En este sentido, la experta señaló la importancia de tener un control claro sobre las entradas económicas del hogar y los desembolsos cotidianos. «A partir de ahí, se puede separar una pequeña cantidad de dinero para destinarla a este fin», explicó. La profesora añadió que este fondo de emergencia puede ser resguardado en una entidad bancaria, en la divisa con la que la familia se sienta más segura, o considerar alternativas como guardarlo físicamente en el hogar.
Rey también sugirió la posibilidad de mantener una tarjeta de crédito sin uso, la cual serviría exclusivamente para cubrir imprevistos. «Tener una tarjeta de crédito limpia significa que debe contar con un monto disponible», aclaró la especialista.

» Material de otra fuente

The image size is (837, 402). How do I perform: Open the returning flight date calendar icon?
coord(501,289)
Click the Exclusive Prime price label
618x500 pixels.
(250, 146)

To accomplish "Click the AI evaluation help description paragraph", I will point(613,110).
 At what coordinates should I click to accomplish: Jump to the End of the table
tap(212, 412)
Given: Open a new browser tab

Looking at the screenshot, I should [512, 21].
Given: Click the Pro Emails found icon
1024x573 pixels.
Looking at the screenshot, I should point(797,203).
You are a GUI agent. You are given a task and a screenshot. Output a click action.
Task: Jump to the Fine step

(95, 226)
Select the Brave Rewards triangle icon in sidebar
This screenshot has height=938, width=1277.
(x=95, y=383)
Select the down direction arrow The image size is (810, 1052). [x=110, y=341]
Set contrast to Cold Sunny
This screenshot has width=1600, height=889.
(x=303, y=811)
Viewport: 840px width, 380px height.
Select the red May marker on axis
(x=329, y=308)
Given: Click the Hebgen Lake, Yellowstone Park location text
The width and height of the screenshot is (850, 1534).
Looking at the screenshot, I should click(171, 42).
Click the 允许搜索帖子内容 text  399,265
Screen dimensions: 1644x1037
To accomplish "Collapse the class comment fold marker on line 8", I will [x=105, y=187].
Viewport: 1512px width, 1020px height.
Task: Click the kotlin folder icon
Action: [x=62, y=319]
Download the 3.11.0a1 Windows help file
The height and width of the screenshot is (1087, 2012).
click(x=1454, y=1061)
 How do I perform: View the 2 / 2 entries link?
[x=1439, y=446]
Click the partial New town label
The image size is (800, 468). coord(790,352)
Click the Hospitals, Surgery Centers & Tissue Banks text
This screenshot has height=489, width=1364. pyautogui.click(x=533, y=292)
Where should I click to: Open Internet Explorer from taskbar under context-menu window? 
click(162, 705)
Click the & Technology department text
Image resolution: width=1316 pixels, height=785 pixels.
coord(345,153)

Asimismo, mencionó que ciertos tipos de pólizas de seguro, como las de salud o para vehículos, también pueden considerarse como parte de un fondo de emergencia. Adicionalmente, si una familia dispone de capital excedente, podría adquirir un activo que sea de rápida liquidación, cuyo valor de venta funcionaría como un respaldo financiero ante eventualidades.
Es relevante mencionar que numerosos expertos financieros sugieren que un fondo de emergencia debería equivaler, en la medida de lo posible, a entre tres y seis meses de los gastos regulares de una familia.
Las declaraciones de Rosa María Rey fueron realizadas durante su participación en el Circuito Onda La Superestación.